Excerpted text:
****************************************
This week an exercise in tidying data. We’re provided untidy data in a form of csv format. The requirement is to tidy and transform it into an analyzable table where each row is a single observation and each column a single variable.
Before starting the analysis process, we have to know what are the information we need to extract from the avaliable data. In other meaning what is the addedd business value from doing this particular analysis. For me, my questions are:
What is the status of both delay and on-time arrivals for each air line company per state? gives us an indicator which airline can be reliable or not
What is the delay rate per state?
Can we rank the airlines per state according to total number of flights?
Loading the necessary libraries
library(tidyr)
library(dplyr)
library(stringr)
library(kableExtra)
library(ggplot2)
library(magrittr)
library(dplyr)
library(scales)
library(gganimate)
The first step is to read the data into R, I wrote the data on Excel file and save it as .csv file. After that I used the function read.csv() to read the data into R.
library(kableExtra)
air_linetb <- read.csv("arrival_details.csv", header = TRUE, sep = ",")
air_linetb %>% kable() %>% kable_styling(bootstrap_options = c("striped", "hover", "condensed", "responsive")) %>% scroll_box(width="100%",height="300px")
X | X.1 | Los.Angeles | Phoenix | San.Diego | San.Francisco | Seattle |
---|---|---|---|---|---|---|
ALASKA | on time | 497 | 221 | 212 | 503 | 1841 |
delayed | 62 | 12 | 20 | 102 | 305 | |
NA | NA | NA | NA | NA | ||
AM WEST | on time | 694 | 4840 | 383 | 320 | 201 |
delayed | 117 | 415 | 65 | 129 | 62 |
As illustrated in the table, the data is messy contianing NA rows, and double title rows. We have to clean up the data first before tidy/transform the data.
****************************************
Exercise set:
a – Rewrite the airline data walkthrough, starting at the words "X | X.1 | Los.Angeles" and stopping after "tidy/transform the data.", and swap each "delayed" for "late".
b – Write the next part of the airline data walkthrough, picking up after its last sentence.
The records that follow were taken from a separate source.

Element and text location data:
****************************************
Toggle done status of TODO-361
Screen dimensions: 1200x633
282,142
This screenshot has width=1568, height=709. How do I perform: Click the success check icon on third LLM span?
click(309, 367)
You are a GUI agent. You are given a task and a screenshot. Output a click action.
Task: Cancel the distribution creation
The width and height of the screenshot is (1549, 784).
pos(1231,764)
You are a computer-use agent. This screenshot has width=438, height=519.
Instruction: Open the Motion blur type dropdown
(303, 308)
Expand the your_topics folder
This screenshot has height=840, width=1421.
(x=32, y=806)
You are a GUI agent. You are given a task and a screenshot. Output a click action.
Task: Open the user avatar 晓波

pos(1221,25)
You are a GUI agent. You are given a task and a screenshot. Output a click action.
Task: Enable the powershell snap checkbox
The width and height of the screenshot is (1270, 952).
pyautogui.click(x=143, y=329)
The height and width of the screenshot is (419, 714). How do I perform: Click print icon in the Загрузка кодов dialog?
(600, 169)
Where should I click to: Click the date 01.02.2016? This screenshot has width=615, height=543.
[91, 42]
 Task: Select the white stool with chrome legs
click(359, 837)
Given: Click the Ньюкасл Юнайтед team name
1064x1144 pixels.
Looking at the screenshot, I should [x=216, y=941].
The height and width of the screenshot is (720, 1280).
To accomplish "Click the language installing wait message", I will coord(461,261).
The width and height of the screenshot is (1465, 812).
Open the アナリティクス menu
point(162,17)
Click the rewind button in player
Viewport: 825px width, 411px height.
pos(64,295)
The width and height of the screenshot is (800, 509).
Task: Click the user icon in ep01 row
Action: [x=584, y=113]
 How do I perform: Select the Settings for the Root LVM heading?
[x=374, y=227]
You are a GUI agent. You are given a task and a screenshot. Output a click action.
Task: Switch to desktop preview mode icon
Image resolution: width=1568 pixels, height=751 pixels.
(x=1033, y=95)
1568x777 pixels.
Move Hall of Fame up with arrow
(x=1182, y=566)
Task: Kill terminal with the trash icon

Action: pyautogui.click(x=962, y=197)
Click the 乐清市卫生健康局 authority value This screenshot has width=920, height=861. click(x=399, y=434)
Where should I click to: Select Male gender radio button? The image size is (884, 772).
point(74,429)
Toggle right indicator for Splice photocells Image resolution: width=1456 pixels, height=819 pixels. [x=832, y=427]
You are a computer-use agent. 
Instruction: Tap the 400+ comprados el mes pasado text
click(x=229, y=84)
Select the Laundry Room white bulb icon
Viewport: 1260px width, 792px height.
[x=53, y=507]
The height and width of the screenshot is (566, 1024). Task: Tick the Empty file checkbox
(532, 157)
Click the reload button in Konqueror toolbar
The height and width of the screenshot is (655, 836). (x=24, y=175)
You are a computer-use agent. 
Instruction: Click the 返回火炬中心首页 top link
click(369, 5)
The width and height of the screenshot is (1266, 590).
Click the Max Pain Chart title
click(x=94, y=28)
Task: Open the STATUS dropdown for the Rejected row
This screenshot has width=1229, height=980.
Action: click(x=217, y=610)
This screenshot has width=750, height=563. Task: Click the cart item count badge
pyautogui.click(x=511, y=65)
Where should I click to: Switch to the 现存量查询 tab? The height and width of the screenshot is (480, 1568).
****************************************
Answers to the exercises:
a –
X | X.1 | Los.Angeles | Phoenix | San.Diego | San.Francisco | Seattle |
---|---|---|---|---|---|---|
ALASKA | on time | 497 | 221 | 212 | 503 | 1841 |
late | 62 | 12 | 20 | 102 | 305 | |
NA | NA | NA | NA | NA | ||
AM WEST | on time | 694 | 4840 | 383 | 320 | 201 |
late | 117 | 415 | 65 | 129 | 62 |
As illustrated in the table, the data is messy contianing NA rows, and double title rows. We have to clean up the data first before tidy/transform the data.

b –
air_line_df <- as.data.frame(air_linetb)
clean_df <- air_line_df[-c(3), ]
clean_df %>% kable() %>% kable_styling(bootstrap_options = c("striped", "hover", "condensed", "responsive")) %>% scroll_box(width="100%",height="300px")
X | X.1 | Los.Angeles | Phoenix | San.Diego | San.Francisco | Seattle | |
---|---|---|---|---|---|---|---|
1 | ALASKA | on time | 497 | 221 | 212 | 503 | 1841 |
2 | delayed | 62 | 12 | 20 | 102 | 305 | |
4 | AM WEST | on time | 694 | 4840 | 383 | 320 | 201 |
5 | delayed | 117 | 415 | 65 | 129 | 62 |
# Rename columns
colnames(clean_df)[c(1,2)] <- c("air_line","status")
clean_df %>% kable() %>% kable_styling(bootstrap_options = c("striped", "hover", "condensed", "responsive")) %>% scroll_box(width="100%",height="300px")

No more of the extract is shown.